Now that the bull market has survived one year since the market bottom on March 9, 2009,
Chuck Jaffe worries that fundsters will encourage performance amnesia when it comes to two-year returns in particular. The
MarketWatch columnist
notes that the average large cap growth fund returned more than 60 percent in the past 12 months, yet the same group averaged an annualized loss of more than six percent over the last two years and barely eked out an average 1.5 percent annual gain over the last five years.
"Fund companies sometimes encourage investor amnesia, and there's little doubt the industry hopes you will linger on the feel-good feelings of the past year rather than the painful past," Jaffe writes. "Plenty of investment managers say that 2008's downturn was so bad and out of character for the market that funds should somehow be given a pass; do that, and you start judging funds on their bull-market returns only."

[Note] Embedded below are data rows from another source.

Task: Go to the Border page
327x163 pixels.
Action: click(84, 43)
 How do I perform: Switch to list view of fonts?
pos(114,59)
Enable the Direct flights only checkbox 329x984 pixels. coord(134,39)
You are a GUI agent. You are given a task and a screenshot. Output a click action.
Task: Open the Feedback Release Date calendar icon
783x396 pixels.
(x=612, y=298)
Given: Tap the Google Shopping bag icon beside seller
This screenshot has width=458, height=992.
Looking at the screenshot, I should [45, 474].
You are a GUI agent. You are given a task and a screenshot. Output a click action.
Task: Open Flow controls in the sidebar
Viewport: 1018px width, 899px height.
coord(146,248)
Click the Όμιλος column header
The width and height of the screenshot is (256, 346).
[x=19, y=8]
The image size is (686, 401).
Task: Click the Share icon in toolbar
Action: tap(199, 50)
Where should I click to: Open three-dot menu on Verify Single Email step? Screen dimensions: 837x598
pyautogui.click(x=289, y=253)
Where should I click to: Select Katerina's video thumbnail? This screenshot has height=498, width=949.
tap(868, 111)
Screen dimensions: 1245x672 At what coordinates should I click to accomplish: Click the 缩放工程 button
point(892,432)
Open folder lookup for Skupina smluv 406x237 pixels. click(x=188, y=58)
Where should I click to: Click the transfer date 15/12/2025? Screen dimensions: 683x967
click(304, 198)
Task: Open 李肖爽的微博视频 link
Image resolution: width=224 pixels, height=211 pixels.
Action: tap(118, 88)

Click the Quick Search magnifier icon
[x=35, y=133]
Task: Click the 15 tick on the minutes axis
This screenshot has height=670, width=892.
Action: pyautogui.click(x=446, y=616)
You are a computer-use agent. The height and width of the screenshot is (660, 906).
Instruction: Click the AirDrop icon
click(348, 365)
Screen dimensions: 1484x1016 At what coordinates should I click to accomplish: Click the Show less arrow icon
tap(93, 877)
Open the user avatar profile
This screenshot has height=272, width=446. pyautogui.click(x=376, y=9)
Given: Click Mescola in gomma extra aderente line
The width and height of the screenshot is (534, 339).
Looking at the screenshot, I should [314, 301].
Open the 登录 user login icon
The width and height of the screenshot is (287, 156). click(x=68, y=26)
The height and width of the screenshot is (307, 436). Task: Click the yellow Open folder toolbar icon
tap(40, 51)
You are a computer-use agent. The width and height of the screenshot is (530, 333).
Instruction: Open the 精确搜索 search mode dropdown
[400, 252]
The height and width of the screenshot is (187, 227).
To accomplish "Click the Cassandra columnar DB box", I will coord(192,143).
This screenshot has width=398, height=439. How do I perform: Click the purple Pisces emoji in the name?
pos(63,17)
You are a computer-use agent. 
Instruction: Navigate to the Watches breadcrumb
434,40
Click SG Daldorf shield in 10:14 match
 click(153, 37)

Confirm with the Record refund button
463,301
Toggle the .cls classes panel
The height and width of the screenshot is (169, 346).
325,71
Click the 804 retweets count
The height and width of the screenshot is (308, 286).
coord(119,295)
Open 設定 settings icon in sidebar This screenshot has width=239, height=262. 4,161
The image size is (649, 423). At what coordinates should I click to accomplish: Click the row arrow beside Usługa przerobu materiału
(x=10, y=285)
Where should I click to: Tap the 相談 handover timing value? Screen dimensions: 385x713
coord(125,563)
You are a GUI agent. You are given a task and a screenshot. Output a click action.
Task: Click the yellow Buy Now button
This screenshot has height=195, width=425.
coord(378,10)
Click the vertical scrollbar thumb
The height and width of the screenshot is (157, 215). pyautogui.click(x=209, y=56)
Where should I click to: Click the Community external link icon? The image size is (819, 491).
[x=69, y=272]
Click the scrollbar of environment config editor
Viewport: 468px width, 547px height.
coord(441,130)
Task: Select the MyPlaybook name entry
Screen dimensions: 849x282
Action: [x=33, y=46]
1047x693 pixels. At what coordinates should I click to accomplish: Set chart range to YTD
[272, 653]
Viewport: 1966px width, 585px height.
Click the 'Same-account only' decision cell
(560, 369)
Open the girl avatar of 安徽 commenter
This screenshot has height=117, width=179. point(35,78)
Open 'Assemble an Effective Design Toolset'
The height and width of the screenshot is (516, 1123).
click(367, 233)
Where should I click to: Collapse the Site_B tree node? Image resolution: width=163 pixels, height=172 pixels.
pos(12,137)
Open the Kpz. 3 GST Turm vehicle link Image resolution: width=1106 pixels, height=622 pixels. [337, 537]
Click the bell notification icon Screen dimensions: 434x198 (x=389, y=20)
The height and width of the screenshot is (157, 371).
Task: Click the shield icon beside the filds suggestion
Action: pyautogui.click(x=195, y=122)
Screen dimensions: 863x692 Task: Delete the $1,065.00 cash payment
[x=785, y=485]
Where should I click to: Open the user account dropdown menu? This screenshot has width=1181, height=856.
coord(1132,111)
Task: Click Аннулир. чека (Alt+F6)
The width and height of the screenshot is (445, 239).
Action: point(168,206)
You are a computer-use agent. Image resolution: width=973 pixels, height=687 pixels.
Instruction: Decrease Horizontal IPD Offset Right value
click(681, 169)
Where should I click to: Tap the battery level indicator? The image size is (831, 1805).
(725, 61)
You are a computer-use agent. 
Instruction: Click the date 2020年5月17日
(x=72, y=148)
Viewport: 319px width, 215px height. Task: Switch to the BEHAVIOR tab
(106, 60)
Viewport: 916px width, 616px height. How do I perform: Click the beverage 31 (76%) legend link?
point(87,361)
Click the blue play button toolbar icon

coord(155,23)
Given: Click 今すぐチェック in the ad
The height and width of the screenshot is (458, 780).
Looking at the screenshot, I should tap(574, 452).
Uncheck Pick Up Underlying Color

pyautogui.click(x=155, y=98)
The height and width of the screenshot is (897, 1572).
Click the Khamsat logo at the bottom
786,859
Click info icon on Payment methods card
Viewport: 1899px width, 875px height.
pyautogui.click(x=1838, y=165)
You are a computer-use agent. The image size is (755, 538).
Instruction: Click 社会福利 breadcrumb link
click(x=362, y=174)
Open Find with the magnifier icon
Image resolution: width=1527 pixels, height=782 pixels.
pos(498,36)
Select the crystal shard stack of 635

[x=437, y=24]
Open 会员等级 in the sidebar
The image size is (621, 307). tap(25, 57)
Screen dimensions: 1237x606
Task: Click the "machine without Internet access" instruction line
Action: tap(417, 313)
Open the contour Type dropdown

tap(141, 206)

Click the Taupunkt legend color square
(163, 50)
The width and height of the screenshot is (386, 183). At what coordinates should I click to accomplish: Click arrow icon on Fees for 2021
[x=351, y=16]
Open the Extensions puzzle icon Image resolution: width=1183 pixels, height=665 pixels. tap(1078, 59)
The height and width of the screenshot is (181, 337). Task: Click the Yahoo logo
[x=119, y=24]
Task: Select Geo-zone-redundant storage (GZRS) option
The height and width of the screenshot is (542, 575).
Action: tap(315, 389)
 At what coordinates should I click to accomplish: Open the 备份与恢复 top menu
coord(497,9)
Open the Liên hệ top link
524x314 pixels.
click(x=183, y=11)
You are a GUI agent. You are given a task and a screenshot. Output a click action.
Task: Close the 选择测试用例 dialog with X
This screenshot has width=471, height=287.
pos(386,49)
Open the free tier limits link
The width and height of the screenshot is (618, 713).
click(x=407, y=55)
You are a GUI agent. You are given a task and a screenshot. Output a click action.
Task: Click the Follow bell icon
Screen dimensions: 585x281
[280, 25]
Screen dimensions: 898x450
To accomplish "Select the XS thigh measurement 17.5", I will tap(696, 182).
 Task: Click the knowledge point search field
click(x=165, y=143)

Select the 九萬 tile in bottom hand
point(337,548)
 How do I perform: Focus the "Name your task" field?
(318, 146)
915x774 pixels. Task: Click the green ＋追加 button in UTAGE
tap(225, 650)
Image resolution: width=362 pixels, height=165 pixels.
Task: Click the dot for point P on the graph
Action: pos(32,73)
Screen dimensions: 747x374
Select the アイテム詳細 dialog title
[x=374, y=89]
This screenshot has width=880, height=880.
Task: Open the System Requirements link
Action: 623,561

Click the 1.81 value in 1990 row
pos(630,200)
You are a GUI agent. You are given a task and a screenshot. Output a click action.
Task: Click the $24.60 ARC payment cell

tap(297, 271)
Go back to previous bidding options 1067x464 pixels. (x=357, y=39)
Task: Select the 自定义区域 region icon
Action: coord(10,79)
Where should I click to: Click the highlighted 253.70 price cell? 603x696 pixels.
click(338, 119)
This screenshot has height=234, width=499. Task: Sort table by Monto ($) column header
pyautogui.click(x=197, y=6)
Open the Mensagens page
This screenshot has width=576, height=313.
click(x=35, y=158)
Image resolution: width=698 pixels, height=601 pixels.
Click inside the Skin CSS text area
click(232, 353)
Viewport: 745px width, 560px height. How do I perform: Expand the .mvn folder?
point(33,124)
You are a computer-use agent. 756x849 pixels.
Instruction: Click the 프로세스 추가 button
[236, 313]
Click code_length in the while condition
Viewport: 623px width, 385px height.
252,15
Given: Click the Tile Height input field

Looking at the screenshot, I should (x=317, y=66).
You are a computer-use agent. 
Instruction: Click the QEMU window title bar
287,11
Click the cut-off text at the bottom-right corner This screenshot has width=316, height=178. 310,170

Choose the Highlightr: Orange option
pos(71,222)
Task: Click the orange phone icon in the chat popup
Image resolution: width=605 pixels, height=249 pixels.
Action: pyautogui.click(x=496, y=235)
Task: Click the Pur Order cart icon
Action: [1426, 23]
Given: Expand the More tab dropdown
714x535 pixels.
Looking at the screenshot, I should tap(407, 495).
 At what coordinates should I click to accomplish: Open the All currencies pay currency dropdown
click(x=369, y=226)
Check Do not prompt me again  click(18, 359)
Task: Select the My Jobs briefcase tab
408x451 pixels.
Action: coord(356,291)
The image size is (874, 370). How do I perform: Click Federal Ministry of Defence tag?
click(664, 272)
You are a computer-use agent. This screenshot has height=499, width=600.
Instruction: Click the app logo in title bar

"A year ago, fund companies were hoping investors would not judge them on their miserable 12-month results as the markets was bottoming out," Jaffe adds. "Now they hope the exact opposite."
Jaffe points to
Brandywine Blue as an example. The fund gained 31 percent over the past 12 months, yet it "ranks dead last in its peer group over that period and has been a dullard for the past five years."
Value Line's
Gregg Brewer, Tweddell Goldberg Investment Management's
Steve Goldberg and Xavier University finance professor
David Hyland all weigh in for the article.